Architects and planners also spoke out fiercely, in a statement entitled: Architecture and Urban Planning Organizations Stand in Solidarity for Palestine. Signed by over 250 organisations from around the world, it said:
“We recognise that architecture and planning continue to be used by Israel to consolidate and extend its illegal occupation of Palestinian”
It went on:
‘We commit to amplify the voices, stories, and histories of Palestinian people in their struggle for justice and freedom from occupation, through the following:
1. Pressuring our institutions to support the Palestinian call for Boycott, Divestment, Sanctions and refusing to engage in partnerships with entities that enact or implement Israel’s apartheid policies.
2. Supporting student, faculty and staff activism for justice in Palestine
3. Holding accountable those who undermine academic freedom within our institution by silencing, threatening or bullying students, staff, and faculty who speak up against Israeli State violence
4. As we teach about architecture and planning’s complicity in settler colonialism and apartheid, we commit to teaching about Palestine by centering Palestinian scholarship and experience’.
The Arab Free Cinema Network released a statement on May 22nd, asserting their belief in cinema ‘as a form of resistance’ and affirming their support for the movement for Boycott, Divestment and Sanctions (BDS). They stated their refusal to cooperate with Israeli film festivals, and called on other film-makers to do the same.
Artists for Palestine UK launched the Artists’ Pledge for Palestine in 2015. It has attracted over 1400 signatories from across the arts, many in the past two weeks, with artists committing to refuse to work with complicit Israeli organisations. We are proud to play our part amid the inspiring groundswell of solidarity and pressure for meaningful change.
We salute the commitment and energy of so many artists, activists and organisations working together to further the cause of justice and freedom for Palestinians.
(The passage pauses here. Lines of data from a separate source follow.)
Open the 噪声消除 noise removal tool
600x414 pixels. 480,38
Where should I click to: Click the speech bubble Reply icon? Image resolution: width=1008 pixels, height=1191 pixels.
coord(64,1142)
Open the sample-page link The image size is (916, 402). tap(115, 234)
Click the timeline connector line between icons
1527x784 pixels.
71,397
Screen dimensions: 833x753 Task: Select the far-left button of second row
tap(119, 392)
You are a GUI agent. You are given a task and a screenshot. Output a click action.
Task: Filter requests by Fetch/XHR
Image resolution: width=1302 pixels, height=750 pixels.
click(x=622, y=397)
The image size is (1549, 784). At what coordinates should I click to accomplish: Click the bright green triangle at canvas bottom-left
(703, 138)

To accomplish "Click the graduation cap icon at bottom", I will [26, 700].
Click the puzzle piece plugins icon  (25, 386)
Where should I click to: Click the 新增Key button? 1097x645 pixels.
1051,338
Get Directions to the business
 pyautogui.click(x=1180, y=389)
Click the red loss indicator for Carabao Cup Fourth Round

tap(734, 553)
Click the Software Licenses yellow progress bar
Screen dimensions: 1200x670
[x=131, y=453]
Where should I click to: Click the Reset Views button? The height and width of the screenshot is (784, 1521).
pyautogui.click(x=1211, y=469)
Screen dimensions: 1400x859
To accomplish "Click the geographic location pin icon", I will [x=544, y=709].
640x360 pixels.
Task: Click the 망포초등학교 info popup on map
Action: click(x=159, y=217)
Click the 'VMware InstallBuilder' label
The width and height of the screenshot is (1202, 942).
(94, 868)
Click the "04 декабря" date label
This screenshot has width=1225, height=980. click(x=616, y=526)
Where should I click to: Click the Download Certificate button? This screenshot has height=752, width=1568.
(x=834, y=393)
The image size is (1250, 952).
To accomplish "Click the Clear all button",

1 Zabludowicz Arts Trust was founded by Poju Zabludowicz, the founder, major funder, and former director of BICOM (Britain Israel Communications and Research Centre). BICOM lobbies the UK government, the main political parties in the UK and the British mainstream media on behalf of Israel. Poju is also founder and director of Tamares Group, a global private investment group with real estate interests that in the past have included illegal settlements on Palestinian land. In 1994, Poju inherited his family arms dealing business and most of the defence interests were sold. Today, it is now controlled through Tamares Group, which continues to invest in Knafaim Holdings Ltd, offering ‘military aircraft maintenance services’ to the Israeli Air Force via various maintenance contracts.